BRIAN KILMEADE (CO-HOST): Meanwhile, the president played many meteorologists yesterday, he talked about the storm, and then he talked about the wall, and he talked about immigration. And by the way, there are major drops in the August numbers, down about 30% from July. But there's still a lot needs to be done at the border, especially building the wall. Paul Ryan didn't give him money for it. The Democratic House didn't give him money for it. So he's re-purposing funds to do it. He talked about that yesterday.

STEVE DOOCY (CO-HOST): And of course, he was, as Brian mentioned, defending his decision to reprogram $3.6 billion from the Pentagon, which effectively, if you're going to take that money, it's got to come from somewhere. And so essentially what it's doing is it is defunding 127 programs. The Pentagon initially did not say exactly where they were going to come from, the projects that were going to be put on hold. We do know that apparently half of the programs were in the United States and half were overseas or out of the nation.

AINSLEY EARHARDT (CO-HOST): Well, you know, this was his most prominent campaign promise. So you have to ask yourself, is it more important to fund some of these military projects, or more important to fund the wall? He says 500 miles are going to be built by the end of next year around the election time. There are only 2,000 -- or there are 2,000 miles along the border between the United States and Mexico. So that will be one-fourth of the border will be covered in a wall if that is accurate, if he can put up 500 miles.

KILMEADE: Yeah. But it's amazing, the people that could not care less as President Obama's administration starved the military year after year and watched it rot away -- so the president for the last three years, as General Mattis said, he got 87% of his requests approved. They were rebuilding. They're taking a small percentage and reprogramming and delaying projects, not canceling them. But it didn't stop the sensationalist headlines. Well, certainly people are concerned about military projects. The Daily Beast writes the headline, "Trump raids elementary schools to pay for wall; Mexico off the hook." He's right. The president never should have said Mexico is going to pay for the wall, though he says they're going to get it in fees at border crossings. The Washington Post: "Pentagon takes money from Puerto Rico, European projects to fund Trump's wall."

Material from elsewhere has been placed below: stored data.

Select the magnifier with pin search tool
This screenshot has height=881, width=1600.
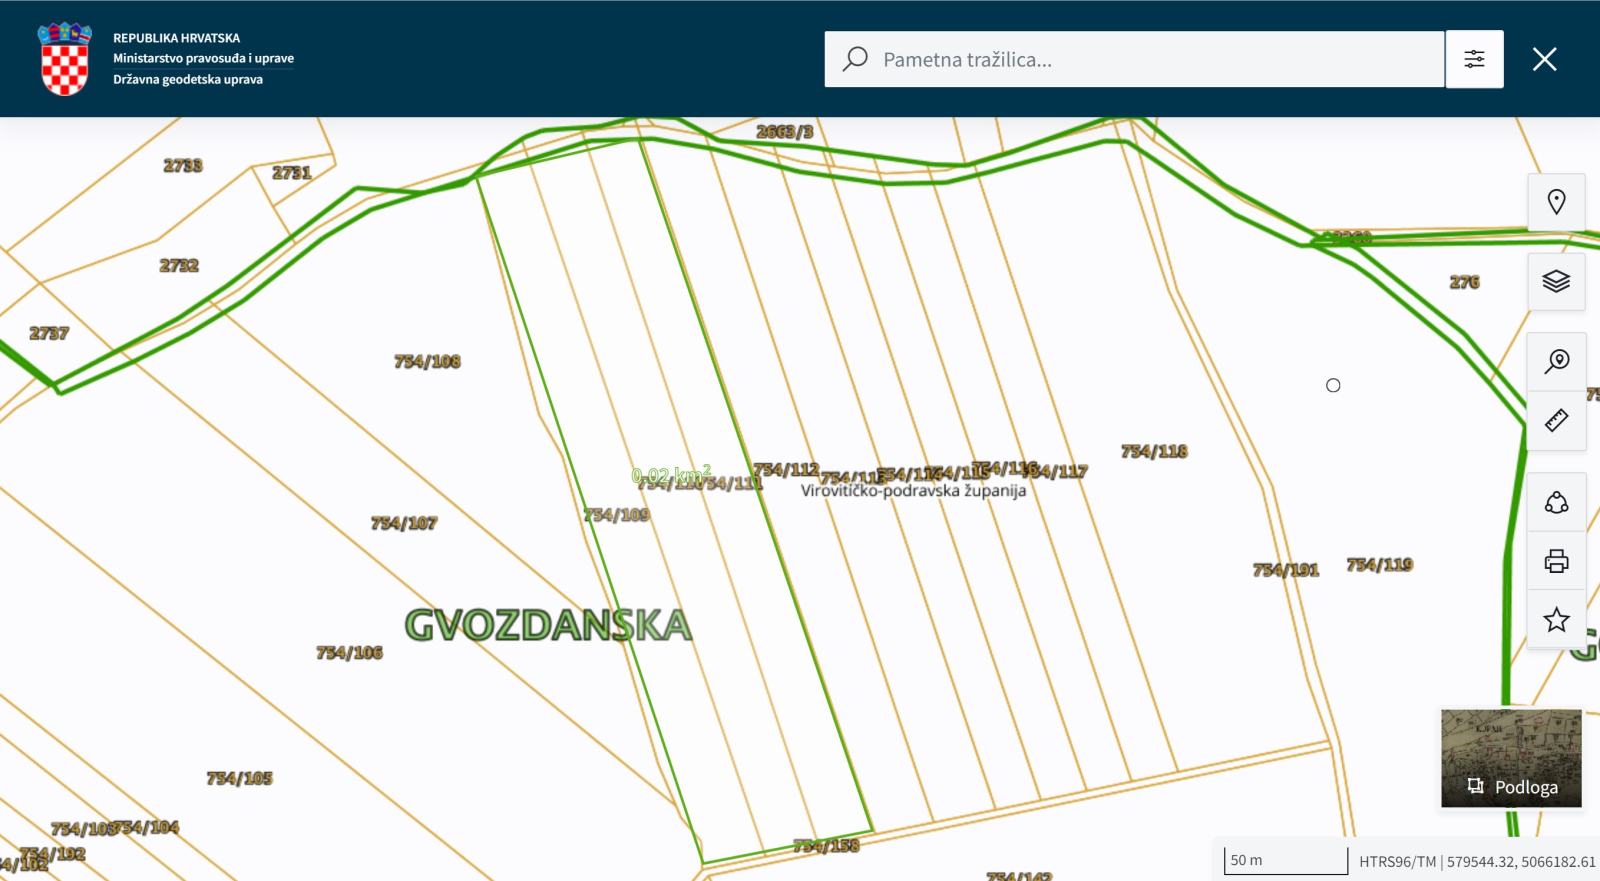1556,361
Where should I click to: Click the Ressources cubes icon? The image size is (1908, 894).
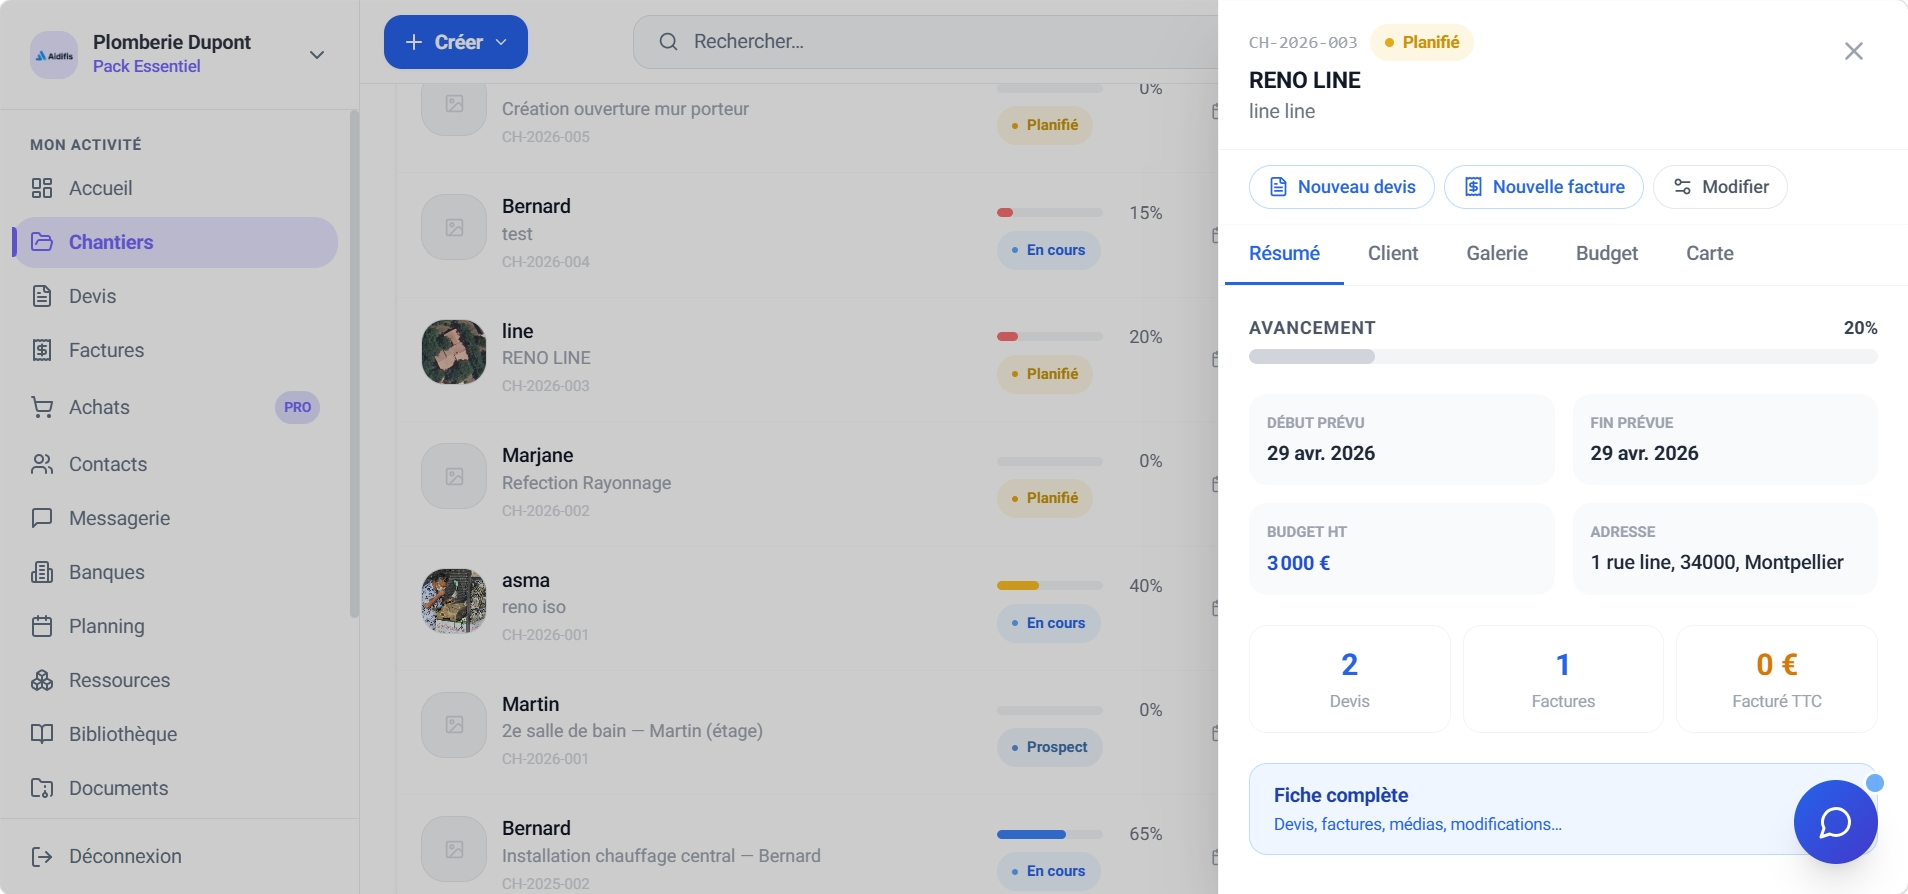42,680
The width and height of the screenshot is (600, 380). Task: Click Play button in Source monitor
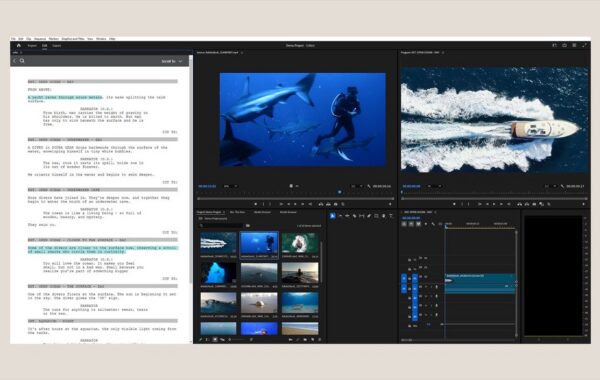point(295,204)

DOOCY: I think he did think initially that he would find a way for Mexico to pay for it, but as we know, that did not work. Oh, final one; NBC News: "Puerto Rico was devastated by Hurricane Maria. It's about to lose $400 million more to Trump's border wall."

EARHARDT: When they say "raids elementary schools," they're talking about a middle school in Kentucky at Fort Campbell; $13 million in child development centers for Joint Base Andrews; they're talking about a warehouse in Virginia; a fire station in Beaufort, South Carolina.

DOOCY: The programs will still apparently be built--

EARHARDT: They're just tabled right now.

DOOCY: --as long as Congress reprograms other money or backfills it so that those projects can go forward.

EARHARDT: All right, so those Democrats that are complaining about it, then maybe they can fund it.

DOOCY: Well, they can pay for it.

KILMEADE: Yeah. Maybe for the previous 8 years, maybe they could have stood up and said I'm a little concerned about our Defense Department falling apart. Now the president, now he decides he has to make a decision on spending, and he was going to spend that money.